"Multiverse" has taken over the multiplex.
Disney and Marvel Studios' "Doctor Strange in the Multiverse of Madness" has scored the biggest theatrical opening of the year, grossing $185 million at the domestic box office last weekend, according to estimates from measurement firm Comscore.
Internationally, the superhero epic collected $265 million for a global cumulative of $450 million -- the sixth-highest worldwide debut of all time.
The second "Doctor Strange" film also posted the second-biggest opening of the covid-19 pandemic.
Directed by "Spider-Man" veteran Sam Raimi, "Doctor Strange in the Multiverse of Madness" sees Benedict Cumberbatch reprise his role as the titular wizard opposite Elizabeth Olsen as Wanda Maximoff, also known as the Scarlet Witch.
As of Sunday, "Multiverse of Madness" posted a 75% positive rating on review aggregation site Rotten Tomatoes and a B-plus rating from audiences polled by CinemaScore.
"I don't know that the reviews were ... particularly strong for this movie, but the Marvel brand is so strong that every movie becomes required viewing for fans around the world," said Paul Dergarabedian, senior media analyst at Comscore.
"When you look at the the top movies of the pandemic era all pretty much being superhero films, it seems that the very cinematic nature of the superhero movie ... requires that movie-theater experience and audiences even in these inflationary times."
"If you saw 'No Way Home,' there's no way you could sit out 'Doctor Strange,'" Dergarabedian said. He added that the continuity of the characters and the stories -- "the Marvel Cinematic Universe as a whole" -- has created "an unstoppable moviegoing draw."
"No Way Home" is a Sony title and "Multiverse of Madness" is a Disney title, "but they're inextricably linked," Dergarabedian said.
"At the end of the day, I really do believe that 'Spider-Man: No Way Home' gave a tailwind that helped 'Doctor Strange,' and that's why we're seeing these numbers."

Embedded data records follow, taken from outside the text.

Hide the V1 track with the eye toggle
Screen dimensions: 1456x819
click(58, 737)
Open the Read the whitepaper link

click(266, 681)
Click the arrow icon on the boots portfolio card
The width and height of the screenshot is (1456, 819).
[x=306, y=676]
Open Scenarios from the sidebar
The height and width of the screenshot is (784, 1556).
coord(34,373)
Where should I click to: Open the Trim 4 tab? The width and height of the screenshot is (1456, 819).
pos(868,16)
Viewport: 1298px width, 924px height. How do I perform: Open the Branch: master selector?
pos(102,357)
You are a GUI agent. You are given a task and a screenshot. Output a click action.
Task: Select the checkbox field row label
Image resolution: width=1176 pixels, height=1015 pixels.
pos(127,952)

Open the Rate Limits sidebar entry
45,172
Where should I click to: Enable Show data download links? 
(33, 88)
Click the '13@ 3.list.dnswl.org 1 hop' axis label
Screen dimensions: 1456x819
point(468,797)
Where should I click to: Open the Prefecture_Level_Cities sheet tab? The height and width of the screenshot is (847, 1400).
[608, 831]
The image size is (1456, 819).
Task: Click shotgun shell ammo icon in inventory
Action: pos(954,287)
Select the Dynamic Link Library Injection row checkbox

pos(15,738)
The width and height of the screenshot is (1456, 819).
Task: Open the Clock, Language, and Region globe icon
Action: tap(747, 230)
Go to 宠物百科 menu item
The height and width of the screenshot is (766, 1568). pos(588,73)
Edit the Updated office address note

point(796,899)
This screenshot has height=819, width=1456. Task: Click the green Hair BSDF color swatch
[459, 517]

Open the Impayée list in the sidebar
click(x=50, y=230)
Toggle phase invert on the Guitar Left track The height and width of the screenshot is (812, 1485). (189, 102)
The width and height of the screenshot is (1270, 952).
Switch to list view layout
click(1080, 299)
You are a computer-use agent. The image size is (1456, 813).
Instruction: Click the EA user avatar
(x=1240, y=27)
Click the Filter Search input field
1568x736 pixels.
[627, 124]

"Multiverse of Madness" also functions as a direct sequel to "WandaVision," the Disney+ sensation starring Olsen as Wanda and Paul Bettany as Vision. The MCU's flagship TV series -- which received 23 Emmy nominations last year -- was a hit with audiences and critics alike.
"These synergistic dynamics between Marvel's big-screen offerings and small-screen offerings adds revenue -- no question about it -- to the bottom line," Dergarabedian said.
"Each one of these properties is like an infomercial for Marvel. ... The crossover of characters on the big screen and the small screen ... that's the future for big franchises."
Also playing in theaters last weekend were Universal Pictures' "The Bad Guys," which added $9.8 million in its third weekend for a North American cumulative of $57.6 million; Paramount Pictures' "Sonic the Hedgehog 2," which nabbed $6.2 million in its fifth weekend for a North American cumulative of $169.9 million; Warner Bros. "Fantastic Beasts: The Secrets of Dumbledore," which made $3.95 million in its fourth weekend for a North American cumulative of $86 million; and A24's "Everything Everywhere All at Once," which grossed $3.3 million in its seventh weekend for a North American cumulative of $41.6 million.
Hollywood's summer movie season typically kicks off in early May and runs through the end of August and -- aside from the last two years -- regularly accounts for over $4 billion in ticket sales (or about 40% of the year's grosses).
There was little left for other movies playing in theaters. Part of that is due to the fact that many multiplexes chose to pack their theaters with wall-to-wall "Doctor Strange" screenings. Film Critic Matt Singer tweeted a photo a Manhattan AMC offering 70 screenings on Thursday alone.
The success of "Multiverse of Madness" only helps build momentum for the big summer movies on the way, like "Top Gun: Maverick" on May 27.
"We've got a real summer movie season on our hands, something we couldn't have imagined two years ago," Dergarabedian said. "It's been a long time coming."
Daring to challenge "Multiverse of Madness" in wide release this weekend is Universal Pictures' remake of "Firestarter," based on the Stephen King novel of the same name.